• Exercise details:
Turn the records into a numbered list, skipping blank lines. Begin at the line that contains "Click the Preview button" and stop after the line that contains "Action: [x=60, y=170]".

=== Records shown ===

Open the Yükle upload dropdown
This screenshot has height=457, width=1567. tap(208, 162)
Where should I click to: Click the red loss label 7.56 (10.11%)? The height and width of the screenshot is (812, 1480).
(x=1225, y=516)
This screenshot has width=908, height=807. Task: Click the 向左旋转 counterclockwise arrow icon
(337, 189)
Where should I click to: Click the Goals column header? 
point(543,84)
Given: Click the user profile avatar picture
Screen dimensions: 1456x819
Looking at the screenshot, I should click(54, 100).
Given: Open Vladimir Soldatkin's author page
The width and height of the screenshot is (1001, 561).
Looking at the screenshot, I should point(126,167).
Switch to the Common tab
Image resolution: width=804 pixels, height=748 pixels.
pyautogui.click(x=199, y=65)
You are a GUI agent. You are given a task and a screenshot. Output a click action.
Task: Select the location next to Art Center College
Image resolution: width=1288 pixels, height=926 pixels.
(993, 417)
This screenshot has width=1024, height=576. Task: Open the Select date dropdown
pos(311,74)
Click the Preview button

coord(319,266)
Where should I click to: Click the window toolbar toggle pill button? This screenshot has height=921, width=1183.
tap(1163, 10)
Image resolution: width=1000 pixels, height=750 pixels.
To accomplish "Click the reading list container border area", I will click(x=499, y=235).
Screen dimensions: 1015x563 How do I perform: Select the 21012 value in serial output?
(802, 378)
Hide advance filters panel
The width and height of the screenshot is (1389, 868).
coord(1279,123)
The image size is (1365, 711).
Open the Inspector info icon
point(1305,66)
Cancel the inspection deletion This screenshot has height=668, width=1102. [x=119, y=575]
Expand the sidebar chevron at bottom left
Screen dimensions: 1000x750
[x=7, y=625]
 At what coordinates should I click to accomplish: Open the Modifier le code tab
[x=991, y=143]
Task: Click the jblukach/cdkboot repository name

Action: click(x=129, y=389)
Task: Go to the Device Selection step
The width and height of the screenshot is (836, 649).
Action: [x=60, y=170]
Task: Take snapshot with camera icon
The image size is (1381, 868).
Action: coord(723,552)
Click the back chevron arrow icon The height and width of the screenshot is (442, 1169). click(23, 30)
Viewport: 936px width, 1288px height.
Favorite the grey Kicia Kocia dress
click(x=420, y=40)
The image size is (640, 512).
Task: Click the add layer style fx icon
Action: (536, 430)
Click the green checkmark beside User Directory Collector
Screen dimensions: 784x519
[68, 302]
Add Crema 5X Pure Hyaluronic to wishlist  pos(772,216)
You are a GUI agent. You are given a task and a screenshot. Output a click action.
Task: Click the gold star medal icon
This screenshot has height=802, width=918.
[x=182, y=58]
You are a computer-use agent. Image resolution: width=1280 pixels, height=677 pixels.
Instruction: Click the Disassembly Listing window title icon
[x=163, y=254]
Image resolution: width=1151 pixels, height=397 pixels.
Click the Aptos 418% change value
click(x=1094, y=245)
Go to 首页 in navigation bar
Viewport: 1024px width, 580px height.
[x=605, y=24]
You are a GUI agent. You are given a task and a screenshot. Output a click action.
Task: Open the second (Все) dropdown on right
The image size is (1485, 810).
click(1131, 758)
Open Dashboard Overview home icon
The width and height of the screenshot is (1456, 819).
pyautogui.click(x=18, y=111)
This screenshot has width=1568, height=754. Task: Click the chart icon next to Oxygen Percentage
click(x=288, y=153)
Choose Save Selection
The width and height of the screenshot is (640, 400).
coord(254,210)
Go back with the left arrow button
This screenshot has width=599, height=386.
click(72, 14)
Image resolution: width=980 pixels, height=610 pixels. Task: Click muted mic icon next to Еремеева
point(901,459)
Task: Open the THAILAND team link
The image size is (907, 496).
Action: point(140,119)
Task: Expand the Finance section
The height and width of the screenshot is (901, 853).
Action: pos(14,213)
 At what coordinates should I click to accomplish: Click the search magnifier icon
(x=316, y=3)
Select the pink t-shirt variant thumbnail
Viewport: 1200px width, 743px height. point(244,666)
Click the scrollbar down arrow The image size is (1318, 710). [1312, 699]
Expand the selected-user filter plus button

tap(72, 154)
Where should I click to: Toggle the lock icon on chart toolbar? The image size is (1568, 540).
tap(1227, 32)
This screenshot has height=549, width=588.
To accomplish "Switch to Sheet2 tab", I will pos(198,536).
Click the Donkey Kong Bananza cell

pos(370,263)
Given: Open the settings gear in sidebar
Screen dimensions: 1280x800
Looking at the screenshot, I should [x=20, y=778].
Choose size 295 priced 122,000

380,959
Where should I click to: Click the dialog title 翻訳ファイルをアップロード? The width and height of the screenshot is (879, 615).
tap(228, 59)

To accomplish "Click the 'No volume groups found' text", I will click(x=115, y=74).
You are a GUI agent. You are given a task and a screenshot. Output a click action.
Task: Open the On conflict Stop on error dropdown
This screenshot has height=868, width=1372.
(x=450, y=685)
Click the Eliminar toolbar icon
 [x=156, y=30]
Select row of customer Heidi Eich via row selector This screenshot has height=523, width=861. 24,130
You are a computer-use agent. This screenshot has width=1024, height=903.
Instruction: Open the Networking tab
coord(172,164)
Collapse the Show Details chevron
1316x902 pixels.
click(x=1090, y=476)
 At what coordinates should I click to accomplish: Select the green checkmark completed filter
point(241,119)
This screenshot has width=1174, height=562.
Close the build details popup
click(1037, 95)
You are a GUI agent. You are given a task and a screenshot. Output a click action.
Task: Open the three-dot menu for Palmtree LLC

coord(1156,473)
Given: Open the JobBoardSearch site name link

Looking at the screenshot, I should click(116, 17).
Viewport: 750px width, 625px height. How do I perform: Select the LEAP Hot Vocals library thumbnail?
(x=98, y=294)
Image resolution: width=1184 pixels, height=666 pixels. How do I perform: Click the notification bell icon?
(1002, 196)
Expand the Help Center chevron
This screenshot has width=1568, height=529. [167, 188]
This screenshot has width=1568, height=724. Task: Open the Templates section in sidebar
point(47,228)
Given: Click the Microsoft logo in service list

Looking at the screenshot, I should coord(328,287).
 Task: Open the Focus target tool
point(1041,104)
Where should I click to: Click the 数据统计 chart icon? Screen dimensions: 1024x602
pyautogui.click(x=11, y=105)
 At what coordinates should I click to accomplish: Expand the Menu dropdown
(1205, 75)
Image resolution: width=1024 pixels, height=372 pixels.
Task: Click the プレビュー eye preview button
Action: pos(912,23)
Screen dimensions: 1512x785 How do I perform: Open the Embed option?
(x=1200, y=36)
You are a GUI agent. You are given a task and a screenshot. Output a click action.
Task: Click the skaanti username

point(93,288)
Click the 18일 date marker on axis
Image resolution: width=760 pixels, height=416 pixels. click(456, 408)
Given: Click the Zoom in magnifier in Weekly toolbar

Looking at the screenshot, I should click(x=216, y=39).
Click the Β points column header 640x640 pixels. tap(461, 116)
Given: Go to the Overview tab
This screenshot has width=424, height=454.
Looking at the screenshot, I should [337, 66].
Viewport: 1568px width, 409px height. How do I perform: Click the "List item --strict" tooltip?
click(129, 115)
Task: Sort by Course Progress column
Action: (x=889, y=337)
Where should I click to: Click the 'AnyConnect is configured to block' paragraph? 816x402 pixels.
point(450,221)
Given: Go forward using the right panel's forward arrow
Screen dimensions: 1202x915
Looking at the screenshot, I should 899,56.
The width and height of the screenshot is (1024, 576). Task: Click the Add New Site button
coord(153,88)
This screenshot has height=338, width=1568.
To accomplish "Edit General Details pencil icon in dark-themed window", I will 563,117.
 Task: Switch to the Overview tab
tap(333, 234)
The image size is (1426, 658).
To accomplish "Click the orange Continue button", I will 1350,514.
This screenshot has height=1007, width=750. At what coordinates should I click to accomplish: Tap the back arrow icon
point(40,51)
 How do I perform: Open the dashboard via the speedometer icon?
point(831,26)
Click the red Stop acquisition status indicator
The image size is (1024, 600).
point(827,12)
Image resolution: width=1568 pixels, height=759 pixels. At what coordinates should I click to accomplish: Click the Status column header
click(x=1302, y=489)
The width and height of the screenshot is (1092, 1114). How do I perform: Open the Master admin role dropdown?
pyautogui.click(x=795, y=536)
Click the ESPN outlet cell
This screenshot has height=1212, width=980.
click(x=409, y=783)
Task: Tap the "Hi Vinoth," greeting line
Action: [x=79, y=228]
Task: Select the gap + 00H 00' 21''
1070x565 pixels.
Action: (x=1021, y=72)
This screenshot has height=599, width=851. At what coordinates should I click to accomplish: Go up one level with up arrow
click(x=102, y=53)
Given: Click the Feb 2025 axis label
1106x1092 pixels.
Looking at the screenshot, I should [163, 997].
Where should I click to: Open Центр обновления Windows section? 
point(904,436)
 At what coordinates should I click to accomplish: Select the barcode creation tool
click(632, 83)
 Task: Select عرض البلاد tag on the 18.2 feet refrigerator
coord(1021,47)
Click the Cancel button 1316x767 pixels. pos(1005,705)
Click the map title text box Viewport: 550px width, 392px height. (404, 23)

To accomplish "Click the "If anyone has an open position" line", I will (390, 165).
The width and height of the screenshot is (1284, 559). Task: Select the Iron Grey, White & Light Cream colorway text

===

• Exercise solution:
1. Click the Preview button
2. coord(319,266)
3. Where should I click to: Click the window toolbar toggle pill button? This screenshot has height=921, width=1183.
4. tap(1163, 10)
5. Image resolution: width=1000 pixels, height=750 pixels.
6. To accomplish "Click the reading list container border area", I will click(x=499, y=235).
7. Screen dimensions: 1015x563 How do I perform: Select the 21012 value in serial output?
8. (802, 378)
9. Hide advance filters panel
10. The width and height of the screenshot is (1389, 868).
11. coord(1279,123)
12. The image size is (1365, 711).
13. Open the Inspector info icon
14. point(1305,66)
15. Cancel the inspection deletion This screenshot has height=668, width=1102. [x=119, y=575]
16. Expand the sidebar chevron at bottom left
17. Screen dimensions: 1000x750
18. [x=7, y=625]
19.  At what coordinates should I click to accomplish: Open the Modifier le code tab
20. [x=991, y=143]
21. Task: Click the jblukach/cdkboot repository name
22. Action: click(x=129, y=389)
23. Task: Go to the Device Selection step
24. The width and height of the screenshot is (836, 649).
25. Action: [x=60, y=170]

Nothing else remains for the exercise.